---------- Dataset extract ----------

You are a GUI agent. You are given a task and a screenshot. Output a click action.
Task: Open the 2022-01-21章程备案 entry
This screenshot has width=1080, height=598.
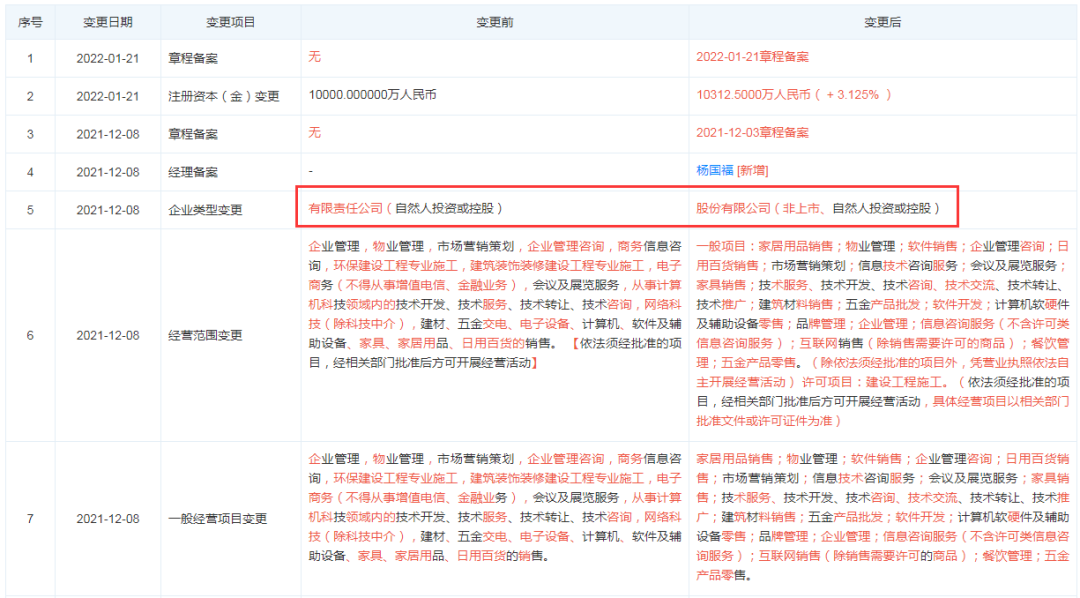click(x=752, y=57)
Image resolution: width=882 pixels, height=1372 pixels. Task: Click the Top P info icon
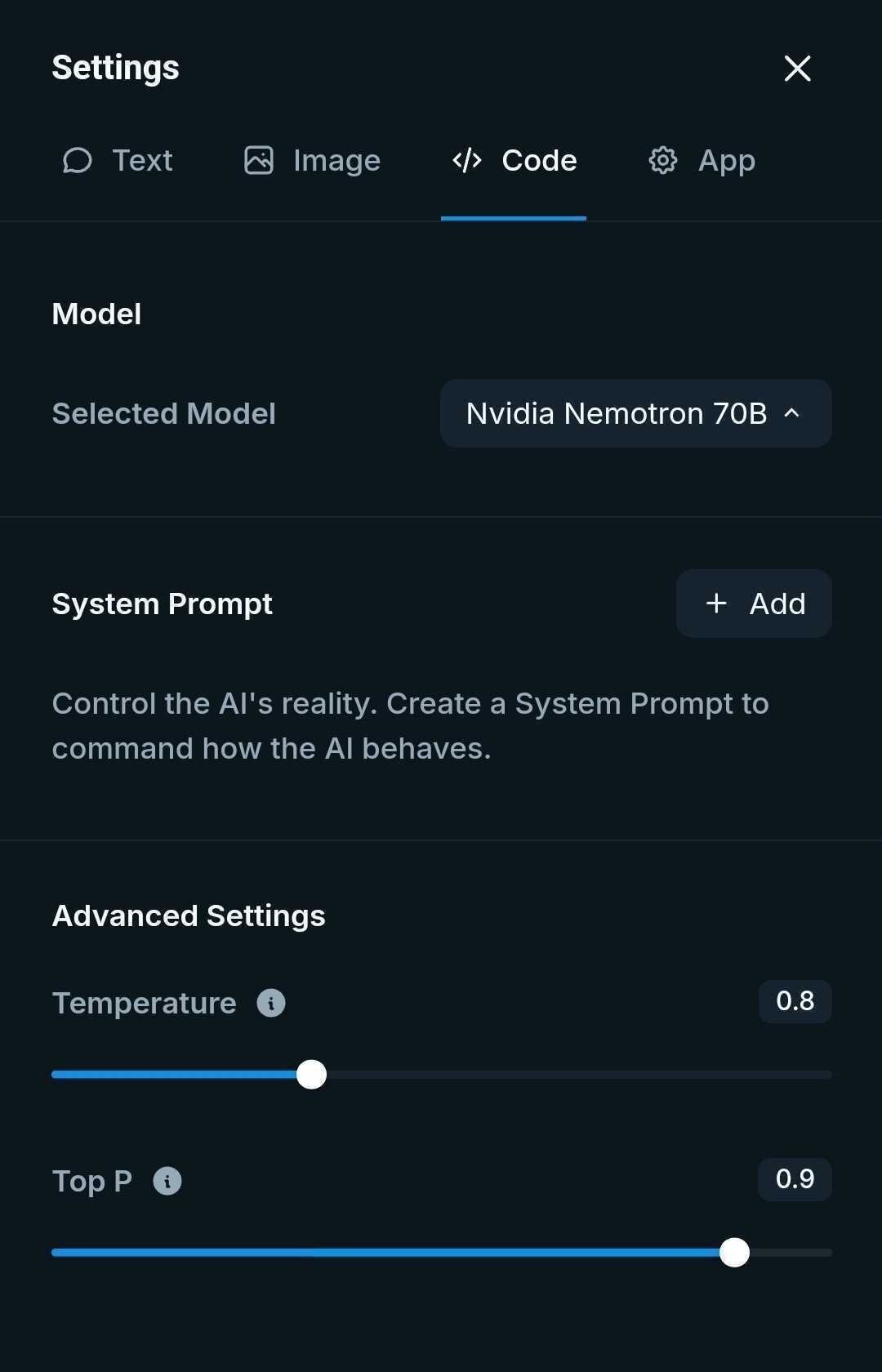167,1181
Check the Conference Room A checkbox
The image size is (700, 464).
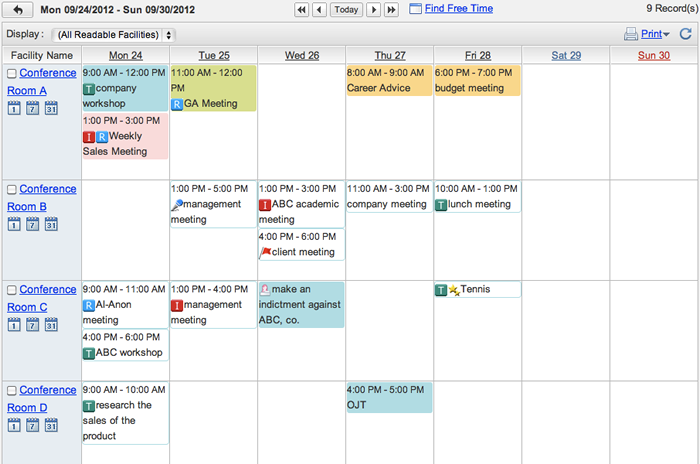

----------

### Exercise
Carry over each record above character for character, with the pictures left out.

### Exercise response
You are a GUI agent. You are given a task and a screenshot. Output a click action.
Task: Open the 2022-01-21章程备案 entry
This screenshot has width=1080, height=598.
click(x=752, y=57)
Image resolution: width=882 pixels, height=1372 pixels. Task: Click the Top P info icon
167,1181
Check the Conference Room A checkbox
The image size is (700, 464).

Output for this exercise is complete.